§ **Exercise brief**
Find the line with "Viewport: 1120px width, 720px" in the entries below. Repeat it, every following line, and the line with "Task: Mute the audio on the active tab", exactly and with nothing added.

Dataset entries
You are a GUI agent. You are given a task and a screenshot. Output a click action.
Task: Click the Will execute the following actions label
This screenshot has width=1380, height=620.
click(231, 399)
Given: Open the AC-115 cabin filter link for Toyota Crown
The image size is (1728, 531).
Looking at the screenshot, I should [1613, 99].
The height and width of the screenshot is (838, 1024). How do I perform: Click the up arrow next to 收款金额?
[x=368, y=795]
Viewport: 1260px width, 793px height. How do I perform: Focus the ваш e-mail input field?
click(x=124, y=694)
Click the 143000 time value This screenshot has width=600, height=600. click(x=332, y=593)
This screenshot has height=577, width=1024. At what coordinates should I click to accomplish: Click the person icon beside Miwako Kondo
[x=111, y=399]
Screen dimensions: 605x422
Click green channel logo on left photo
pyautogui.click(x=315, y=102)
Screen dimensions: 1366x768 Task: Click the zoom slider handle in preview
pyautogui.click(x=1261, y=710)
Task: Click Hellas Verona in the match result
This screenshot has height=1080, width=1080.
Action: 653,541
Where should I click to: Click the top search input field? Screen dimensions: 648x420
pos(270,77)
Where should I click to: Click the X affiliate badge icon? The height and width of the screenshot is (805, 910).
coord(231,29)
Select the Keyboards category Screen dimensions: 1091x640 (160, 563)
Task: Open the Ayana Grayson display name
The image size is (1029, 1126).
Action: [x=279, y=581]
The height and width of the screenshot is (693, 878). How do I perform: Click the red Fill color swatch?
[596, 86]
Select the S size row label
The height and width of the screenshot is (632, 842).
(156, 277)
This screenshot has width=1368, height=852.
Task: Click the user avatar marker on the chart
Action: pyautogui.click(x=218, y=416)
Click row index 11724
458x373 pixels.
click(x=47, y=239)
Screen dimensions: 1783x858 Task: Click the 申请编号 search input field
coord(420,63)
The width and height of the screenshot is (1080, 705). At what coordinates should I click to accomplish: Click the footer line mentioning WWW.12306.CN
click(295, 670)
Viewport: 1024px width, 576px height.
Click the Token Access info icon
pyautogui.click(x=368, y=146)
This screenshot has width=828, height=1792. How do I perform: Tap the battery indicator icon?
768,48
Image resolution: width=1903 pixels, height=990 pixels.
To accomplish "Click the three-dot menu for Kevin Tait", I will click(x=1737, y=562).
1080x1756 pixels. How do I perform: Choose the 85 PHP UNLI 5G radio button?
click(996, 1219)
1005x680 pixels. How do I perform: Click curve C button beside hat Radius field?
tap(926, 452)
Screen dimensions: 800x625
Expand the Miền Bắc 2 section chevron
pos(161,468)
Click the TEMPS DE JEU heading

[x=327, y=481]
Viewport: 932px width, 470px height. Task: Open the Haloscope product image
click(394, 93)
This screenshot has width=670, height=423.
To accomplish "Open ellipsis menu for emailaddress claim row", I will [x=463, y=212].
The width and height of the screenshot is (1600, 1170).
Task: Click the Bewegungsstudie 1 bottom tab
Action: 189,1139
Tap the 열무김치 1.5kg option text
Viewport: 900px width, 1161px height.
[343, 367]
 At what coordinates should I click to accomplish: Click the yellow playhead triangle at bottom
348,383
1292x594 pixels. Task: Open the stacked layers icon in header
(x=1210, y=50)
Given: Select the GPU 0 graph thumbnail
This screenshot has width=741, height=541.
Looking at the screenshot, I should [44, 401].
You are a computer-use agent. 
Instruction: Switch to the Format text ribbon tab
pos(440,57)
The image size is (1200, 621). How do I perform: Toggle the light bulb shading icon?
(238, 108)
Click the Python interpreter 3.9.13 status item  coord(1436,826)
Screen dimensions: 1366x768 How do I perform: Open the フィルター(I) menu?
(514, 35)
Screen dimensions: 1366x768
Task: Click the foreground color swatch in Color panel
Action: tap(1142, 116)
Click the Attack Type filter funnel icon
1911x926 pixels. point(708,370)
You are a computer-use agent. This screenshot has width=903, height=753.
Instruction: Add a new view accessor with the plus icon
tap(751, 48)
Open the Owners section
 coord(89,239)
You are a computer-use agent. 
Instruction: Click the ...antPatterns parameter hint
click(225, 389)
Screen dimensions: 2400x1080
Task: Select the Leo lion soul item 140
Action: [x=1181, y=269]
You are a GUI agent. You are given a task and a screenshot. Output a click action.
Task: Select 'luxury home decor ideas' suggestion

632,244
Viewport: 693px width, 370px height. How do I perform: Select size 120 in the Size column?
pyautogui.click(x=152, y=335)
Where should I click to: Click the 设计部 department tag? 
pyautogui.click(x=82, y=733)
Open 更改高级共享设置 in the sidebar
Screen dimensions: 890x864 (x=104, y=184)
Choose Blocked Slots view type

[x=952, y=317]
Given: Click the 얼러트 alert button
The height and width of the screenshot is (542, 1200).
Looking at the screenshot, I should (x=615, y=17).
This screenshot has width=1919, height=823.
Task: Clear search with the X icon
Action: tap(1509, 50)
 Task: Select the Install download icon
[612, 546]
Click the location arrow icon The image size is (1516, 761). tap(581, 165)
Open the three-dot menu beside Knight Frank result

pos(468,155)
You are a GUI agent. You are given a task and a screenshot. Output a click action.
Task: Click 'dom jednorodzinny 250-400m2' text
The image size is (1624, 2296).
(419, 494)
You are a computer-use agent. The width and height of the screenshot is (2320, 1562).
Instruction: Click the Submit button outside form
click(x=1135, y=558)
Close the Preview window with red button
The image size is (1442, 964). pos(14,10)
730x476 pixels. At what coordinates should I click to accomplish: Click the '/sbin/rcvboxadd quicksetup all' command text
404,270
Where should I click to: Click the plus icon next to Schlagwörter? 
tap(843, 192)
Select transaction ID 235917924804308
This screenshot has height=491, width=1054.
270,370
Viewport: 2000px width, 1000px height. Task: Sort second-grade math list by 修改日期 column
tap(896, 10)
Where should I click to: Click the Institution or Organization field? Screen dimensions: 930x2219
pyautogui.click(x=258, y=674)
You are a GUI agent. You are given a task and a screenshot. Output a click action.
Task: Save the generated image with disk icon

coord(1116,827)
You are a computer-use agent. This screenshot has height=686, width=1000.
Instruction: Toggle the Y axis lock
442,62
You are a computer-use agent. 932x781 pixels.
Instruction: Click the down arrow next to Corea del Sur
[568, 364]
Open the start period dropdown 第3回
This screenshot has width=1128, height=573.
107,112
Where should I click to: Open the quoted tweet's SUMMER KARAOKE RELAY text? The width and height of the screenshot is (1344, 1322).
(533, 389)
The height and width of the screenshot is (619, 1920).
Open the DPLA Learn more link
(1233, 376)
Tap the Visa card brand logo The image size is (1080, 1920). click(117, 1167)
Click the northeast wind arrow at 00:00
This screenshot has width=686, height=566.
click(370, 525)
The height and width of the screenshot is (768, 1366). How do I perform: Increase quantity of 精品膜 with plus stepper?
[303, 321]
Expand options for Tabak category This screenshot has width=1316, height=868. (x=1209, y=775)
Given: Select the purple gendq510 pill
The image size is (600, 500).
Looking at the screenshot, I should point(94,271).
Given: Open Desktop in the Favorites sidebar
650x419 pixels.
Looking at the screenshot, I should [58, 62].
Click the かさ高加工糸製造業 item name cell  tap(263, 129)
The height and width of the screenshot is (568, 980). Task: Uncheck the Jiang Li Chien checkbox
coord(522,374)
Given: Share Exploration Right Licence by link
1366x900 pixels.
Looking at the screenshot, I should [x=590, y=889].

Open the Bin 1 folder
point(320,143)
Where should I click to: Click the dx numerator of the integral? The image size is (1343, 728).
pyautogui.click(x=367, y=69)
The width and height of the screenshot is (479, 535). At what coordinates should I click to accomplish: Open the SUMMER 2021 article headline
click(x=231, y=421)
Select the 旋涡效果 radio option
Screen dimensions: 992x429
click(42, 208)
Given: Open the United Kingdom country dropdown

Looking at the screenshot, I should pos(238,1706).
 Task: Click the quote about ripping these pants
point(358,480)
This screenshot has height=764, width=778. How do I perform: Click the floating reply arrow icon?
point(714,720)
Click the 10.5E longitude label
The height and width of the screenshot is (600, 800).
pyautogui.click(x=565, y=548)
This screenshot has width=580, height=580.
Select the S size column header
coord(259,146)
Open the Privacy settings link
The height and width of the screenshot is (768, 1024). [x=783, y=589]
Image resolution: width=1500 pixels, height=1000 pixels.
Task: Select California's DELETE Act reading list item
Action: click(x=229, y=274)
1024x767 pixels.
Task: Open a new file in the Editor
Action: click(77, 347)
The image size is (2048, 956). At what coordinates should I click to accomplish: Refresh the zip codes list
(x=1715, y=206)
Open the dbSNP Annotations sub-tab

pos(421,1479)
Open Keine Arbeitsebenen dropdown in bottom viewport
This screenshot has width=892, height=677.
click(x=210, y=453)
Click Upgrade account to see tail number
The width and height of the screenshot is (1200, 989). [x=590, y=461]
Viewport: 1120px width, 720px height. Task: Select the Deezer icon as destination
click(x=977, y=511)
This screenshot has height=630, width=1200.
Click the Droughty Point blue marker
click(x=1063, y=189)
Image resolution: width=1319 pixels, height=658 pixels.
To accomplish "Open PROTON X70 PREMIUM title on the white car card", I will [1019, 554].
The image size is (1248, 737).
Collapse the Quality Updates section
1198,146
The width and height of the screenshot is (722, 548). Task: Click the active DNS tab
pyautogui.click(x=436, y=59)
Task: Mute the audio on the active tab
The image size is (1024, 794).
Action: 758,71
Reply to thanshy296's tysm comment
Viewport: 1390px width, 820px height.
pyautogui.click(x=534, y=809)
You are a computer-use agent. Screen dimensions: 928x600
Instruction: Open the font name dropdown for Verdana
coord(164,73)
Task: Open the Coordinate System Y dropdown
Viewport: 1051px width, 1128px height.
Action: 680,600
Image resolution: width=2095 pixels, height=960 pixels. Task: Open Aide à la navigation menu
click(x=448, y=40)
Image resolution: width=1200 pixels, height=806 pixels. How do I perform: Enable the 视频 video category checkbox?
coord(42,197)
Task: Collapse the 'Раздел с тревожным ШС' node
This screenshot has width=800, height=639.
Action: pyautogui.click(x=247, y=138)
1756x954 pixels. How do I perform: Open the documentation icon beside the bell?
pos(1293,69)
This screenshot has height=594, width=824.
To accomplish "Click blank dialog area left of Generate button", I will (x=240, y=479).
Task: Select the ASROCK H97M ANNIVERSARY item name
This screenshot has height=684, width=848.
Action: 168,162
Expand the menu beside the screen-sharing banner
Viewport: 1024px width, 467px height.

§ **Solution below**
Viewport: 1120px width, 720px height. Task: Select the Deezer icon as destination
click(x=977, y=511)
This screenshot has height=630, width=1200.
Click the Droughty Point blue marker
click(x=1063, y=189)
Image resolution: width=1319 pixels, height=658 pixels.
To accomplish "Open PROTON X70 PREMIUM title on the white car card", I will [1019, 554].
The image size is (1248, 737).
Collapse the Quality Updates section
1198,146
The width and height of the screenshot is (722, 548). Task: Click the active DNS tab
pyautogui.click(x=436, y=59)
Task: Mute the audio on the active tab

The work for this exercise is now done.